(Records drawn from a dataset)
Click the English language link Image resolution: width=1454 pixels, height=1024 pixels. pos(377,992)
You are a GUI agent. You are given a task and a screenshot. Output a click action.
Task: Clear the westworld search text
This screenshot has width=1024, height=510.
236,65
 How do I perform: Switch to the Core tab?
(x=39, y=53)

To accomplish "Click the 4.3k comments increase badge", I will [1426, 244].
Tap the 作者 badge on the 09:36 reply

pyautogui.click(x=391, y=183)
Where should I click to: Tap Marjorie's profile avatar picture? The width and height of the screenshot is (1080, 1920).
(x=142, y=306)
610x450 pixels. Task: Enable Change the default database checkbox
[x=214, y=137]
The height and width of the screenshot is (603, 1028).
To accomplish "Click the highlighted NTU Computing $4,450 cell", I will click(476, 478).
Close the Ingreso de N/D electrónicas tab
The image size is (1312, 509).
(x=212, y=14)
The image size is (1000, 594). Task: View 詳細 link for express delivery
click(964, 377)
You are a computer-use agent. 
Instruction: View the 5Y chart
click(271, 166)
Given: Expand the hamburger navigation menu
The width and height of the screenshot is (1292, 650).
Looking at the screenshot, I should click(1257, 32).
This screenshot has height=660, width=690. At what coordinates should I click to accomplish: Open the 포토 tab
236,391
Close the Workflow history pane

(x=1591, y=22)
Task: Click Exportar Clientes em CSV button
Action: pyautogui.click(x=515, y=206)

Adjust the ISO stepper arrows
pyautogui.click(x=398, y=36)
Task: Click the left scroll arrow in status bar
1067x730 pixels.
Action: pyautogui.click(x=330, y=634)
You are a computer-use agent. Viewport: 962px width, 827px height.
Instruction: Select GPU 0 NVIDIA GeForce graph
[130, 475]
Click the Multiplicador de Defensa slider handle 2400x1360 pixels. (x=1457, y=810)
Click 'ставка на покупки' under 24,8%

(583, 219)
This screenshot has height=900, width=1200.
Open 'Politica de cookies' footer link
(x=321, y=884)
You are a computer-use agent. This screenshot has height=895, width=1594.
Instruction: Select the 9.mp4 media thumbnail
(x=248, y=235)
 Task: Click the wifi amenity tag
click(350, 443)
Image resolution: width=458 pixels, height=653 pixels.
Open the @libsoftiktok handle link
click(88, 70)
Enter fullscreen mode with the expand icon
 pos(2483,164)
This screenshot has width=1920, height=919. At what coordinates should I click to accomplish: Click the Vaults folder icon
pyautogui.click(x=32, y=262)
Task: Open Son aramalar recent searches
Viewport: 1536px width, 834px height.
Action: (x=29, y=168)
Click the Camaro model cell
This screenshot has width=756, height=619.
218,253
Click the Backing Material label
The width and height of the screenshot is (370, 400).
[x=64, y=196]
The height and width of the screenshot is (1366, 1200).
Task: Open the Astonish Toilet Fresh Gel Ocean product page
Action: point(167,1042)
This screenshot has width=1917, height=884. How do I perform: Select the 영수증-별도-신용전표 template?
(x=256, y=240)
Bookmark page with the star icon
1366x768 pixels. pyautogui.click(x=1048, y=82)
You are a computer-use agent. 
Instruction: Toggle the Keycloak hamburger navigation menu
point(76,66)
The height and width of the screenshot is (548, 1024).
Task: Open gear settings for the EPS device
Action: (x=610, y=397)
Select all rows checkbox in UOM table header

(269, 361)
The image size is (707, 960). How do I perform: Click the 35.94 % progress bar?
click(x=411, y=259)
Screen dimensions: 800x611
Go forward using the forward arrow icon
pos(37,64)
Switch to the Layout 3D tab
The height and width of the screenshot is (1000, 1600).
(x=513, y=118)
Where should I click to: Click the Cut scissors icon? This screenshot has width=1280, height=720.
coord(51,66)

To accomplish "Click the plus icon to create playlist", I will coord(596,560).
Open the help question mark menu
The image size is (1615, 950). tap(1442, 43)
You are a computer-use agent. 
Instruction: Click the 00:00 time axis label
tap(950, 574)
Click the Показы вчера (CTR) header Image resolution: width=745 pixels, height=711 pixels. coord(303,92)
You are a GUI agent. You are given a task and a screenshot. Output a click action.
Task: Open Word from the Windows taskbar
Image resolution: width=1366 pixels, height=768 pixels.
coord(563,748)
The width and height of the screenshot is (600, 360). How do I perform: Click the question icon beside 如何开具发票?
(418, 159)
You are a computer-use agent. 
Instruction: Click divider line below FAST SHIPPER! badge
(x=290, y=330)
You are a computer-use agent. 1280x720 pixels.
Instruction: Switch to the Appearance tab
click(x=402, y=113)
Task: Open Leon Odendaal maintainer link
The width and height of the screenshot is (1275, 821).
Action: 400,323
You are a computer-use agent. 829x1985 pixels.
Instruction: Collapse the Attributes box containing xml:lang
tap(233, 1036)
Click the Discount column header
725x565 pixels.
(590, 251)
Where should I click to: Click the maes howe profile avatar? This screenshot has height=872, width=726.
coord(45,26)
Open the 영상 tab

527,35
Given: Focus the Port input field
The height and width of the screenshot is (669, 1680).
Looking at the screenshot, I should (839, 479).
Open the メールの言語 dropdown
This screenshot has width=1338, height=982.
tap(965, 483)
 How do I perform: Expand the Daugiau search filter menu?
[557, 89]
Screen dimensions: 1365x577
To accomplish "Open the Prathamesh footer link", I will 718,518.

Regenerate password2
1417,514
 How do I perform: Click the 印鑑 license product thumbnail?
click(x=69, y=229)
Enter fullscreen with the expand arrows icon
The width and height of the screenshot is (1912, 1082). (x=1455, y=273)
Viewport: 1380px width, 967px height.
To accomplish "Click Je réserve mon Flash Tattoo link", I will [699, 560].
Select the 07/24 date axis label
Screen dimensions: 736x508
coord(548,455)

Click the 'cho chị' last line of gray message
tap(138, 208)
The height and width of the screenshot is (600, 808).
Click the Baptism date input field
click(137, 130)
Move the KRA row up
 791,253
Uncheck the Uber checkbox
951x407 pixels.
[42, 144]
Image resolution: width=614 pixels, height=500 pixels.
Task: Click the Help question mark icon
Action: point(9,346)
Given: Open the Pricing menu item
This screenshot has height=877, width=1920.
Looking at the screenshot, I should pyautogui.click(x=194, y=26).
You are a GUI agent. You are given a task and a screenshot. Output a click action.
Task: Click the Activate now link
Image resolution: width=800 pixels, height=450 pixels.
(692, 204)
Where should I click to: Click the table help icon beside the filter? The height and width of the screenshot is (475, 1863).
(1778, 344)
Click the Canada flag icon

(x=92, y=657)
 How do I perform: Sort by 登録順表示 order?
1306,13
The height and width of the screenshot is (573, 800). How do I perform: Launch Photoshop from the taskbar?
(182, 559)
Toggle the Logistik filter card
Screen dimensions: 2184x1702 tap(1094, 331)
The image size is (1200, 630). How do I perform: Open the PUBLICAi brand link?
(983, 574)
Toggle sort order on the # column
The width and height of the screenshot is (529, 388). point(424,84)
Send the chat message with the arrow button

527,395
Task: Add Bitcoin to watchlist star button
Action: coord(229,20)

(Your assignment) The entries above hold a line with "Where should I click to: Click the maes" and a later line with "Viewport: 1380px width, 967px height.". Write out exactly those lines and all lines between, nothing more.

(Expected answer)
Where should I click to: Click the maes howe profile avatar? This screenshot has height=872, width=726.
coord(45,26)
Open the 영상 tab

527,35
Given: Focus the Port input field
The height and width of the screenshot is (669, 1680).
Looking at the screenshot, I should (839, 479).
Open the メールの言語 dropdown
This screenshot has width=1338, height=982.
tap(965, 483)
 How do I perform: Expand the Daugiau search filter menu?
[557, 89]
Screen dimensions: 1365x577
To accomplish "Open the Prathamesh footer link", I will 718,518.

Regenerate password2
1417,514
 How do I perform: Click the 印鑑 license product thumbnail?
click(x=69, y=229)
Enter fullscreen with the expand arrows icon
The width and height of the screenshot is (1912, 1082). (x=1455, y=273)
Viewport: 1380px width, 967px height.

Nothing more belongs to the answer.